Is it because we are so far out of sync with ‘what/why Literature is’ today that it is, in fact, just like a foreign language to us? Have we seriously sunk this low?
I first heard of Marion Boyars many years ago when I read their excellent translation of Georges Bataille’s ‘Blue of Noon’. I soon realised that here – under our very noses – we had a publisher that takes its translations seriously. I was quite young when I first read Georges Bataille – up until that point my tastes had been largely American (as most teenagers’ tastes are) – and his writing hit me like a thunderclap. I was instantly hooked. I didn’t really understand what his books were about then; I just knew they were different. I just knew that I had to read more of them – and more importantly, I realised that there were publishers out there who could take me away from that well-worn path I was, up until then, happily ambling along.

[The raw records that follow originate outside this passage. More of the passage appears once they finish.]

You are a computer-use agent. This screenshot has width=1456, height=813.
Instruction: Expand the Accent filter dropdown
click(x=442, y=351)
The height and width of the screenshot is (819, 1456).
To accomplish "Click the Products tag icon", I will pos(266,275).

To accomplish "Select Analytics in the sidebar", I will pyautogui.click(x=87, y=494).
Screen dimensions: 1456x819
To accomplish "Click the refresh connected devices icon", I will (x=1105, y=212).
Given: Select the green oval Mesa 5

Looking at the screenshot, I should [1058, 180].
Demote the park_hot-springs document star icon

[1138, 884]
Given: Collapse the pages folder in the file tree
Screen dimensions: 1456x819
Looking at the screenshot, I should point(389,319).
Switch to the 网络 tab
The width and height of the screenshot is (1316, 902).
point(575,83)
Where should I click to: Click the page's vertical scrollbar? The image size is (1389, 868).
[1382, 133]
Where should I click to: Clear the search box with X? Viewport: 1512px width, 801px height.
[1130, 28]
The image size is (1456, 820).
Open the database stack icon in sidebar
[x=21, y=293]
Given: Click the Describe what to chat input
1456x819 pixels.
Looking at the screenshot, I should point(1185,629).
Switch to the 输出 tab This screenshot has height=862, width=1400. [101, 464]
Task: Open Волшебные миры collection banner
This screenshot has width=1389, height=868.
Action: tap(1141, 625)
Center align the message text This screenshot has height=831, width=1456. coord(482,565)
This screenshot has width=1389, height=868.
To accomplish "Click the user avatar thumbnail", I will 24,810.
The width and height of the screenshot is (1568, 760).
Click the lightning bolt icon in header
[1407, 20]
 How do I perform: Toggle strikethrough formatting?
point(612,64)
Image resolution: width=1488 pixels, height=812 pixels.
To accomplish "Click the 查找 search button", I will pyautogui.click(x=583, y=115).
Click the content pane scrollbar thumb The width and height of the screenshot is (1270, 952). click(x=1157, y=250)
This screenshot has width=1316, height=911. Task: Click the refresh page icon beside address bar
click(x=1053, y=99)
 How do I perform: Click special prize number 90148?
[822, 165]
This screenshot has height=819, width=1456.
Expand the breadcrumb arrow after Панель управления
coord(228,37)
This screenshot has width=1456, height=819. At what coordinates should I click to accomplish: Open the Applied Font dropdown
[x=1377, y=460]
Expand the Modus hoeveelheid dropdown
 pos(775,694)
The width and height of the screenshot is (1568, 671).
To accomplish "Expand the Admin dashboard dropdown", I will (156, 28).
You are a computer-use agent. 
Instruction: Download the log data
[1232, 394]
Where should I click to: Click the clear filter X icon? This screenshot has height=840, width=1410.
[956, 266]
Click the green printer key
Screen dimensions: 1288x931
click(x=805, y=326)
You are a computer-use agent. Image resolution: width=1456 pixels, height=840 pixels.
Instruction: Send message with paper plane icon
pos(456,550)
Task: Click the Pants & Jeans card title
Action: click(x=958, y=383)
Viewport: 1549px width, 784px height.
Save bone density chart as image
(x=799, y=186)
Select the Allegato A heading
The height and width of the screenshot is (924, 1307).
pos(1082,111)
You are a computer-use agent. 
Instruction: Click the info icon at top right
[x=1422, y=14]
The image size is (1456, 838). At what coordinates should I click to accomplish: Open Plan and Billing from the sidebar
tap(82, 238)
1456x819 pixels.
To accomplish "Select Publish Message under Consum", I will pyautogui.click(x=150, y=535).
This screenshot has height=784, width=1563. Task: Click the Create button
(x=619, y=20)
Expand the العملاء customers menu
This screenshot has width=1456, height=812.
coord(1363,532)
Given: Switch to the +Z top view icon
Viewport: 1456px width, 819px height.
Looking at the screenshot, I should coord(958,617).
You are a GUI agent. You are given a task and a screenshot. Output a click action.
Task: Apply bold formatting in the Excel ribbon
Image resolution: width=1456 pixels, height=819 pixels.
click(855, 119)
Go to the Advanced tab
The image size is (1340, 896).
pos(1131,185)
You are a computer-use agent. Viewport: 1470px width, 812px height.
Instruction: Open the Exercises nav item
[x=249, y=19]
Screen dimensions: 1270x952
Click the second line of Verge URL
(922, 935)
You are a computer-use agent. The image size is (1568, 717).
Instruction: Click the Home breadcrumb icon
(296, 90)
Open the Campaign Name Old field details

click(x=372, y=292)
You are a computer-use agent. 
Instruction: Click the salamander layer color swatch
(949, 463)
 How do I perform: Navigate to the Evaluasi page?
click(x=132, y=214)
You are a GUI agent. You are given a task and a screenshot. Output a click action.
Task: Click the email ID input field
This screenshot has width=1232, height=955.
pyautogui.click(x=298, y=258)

Without Marion Boyars I wouldn’t have found Calder Books, or Peter Owen, Alma Books, Herperus Press, and Deldalus Press. Then, of course, there is my own inimitable publisher Social Disease.
This very well may sound like a rant – it is, I suppose – but what else have we got? Where else should we turn to? It's a real testament to the passion and belief of those involved in independent publishing that such publishers still exist.